-- Input data --

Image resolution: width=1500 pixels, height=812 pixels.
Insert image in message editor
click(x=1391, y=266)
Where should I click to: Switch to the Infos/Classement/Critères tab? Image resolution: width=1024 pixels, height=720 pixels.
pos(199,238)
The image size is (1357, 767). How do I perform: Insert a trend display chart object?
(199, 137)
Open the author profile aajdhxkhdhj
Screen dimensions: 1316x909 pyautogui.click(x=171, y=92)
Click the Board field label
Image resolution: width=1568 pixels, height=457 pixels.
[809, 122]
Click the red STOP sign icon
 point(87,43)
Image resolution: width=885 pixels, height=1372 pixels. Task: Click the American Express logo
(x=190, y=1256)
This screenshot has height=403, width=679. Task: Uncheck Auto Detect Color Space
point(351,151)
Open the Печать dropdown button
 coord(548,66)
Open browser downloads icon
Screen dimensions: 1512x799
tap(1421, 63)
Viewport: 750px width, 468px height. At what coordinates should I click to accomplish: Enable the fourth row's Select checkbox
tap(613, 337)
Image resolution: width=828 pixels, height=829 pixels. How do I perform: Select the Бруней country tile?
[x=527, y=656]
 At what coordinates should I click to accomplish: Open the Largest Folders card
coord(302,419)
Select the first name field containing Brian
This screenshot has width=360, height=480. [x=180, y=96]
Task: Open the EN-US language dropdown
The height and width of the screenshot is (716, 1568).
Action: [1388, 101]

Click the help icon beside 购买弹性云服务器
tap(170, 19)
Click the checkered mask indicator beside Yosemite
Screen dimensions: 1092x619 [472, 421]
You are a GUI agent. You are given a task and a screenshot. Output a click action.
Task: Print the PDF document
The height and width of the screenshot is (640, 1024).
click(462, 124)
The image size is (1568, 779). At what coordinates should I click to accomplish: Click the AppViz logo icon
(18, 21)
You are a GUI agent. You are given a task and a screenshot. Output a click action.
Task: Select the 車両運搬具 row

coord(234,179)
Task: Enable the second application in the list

-- What you will do --
Transcribe the items exactly, beginning with the line that contains "Open the author profile aajdhxkhdhj" and continuing through the end of the items.

-- Solution for this exercise --
Open the author profile aajdhxkhdhj
Screen dimensions: 1316x909 pyautogui.click(x=171, y=92)
Click the Board field label
Image resolution: width=1568 pixels, height=457 pixels.
[809, 122]
Click the red STOP sign icon
 point(87,43)
Image resolution: width=885 pixels, height=1372 pixels. Task: Click the American Express logo
(x=190, y=1256)
This screenshot has height=403, width=679. Task: Uncheck Auto Detect Color Space
point(351,151)
Open the Печать dropdown button
 coord(548,66)
Open browser downloads icon
Screen dimensions: 1512x799
tap(1421, 63)
Viewport: 750px width, 468px height. At what coordinates should I click to accomplish: Enable the fourth row's Select checkbox
tap(613, 337)
Image resolution: width=828 pixels, height=829 pixels. How do I perform: Select the Бруней country tile?
[x=527, y=656]
 At what coordinates should I click to accomplish: Open the Largest Folders card
coord(302,419)
Select the first name field containing Brian
This screenshot has width=360, height=480. [x=180, y=96]
Task: Open the EN-US language dropdown
The height and width of the screenshot is (716, 1568).
Action: [1388, 101]

Click the help icon beside 购买弹性云服务器
tap(170, 19)
Click the checkered mask indicator beside Yosemite
Screen dimensions: 1092x619 [472, 421]
You are a GUI agent. You are given a task and a screenshot. Output a click action.
Task: Print the PDF document
The height and width of the screenshot is (640, 1024).
click(462, 124)
The image size is (1568, 779). At what coordinates should I click to accomplish: Click the AppViz logo icon
(18, 21)
You are a GUI agent. You are given a task and a screenshot. Output a click action.
Task: Select the 車両運搬具 row

coord(234,179)
Task: Enable the second application in the list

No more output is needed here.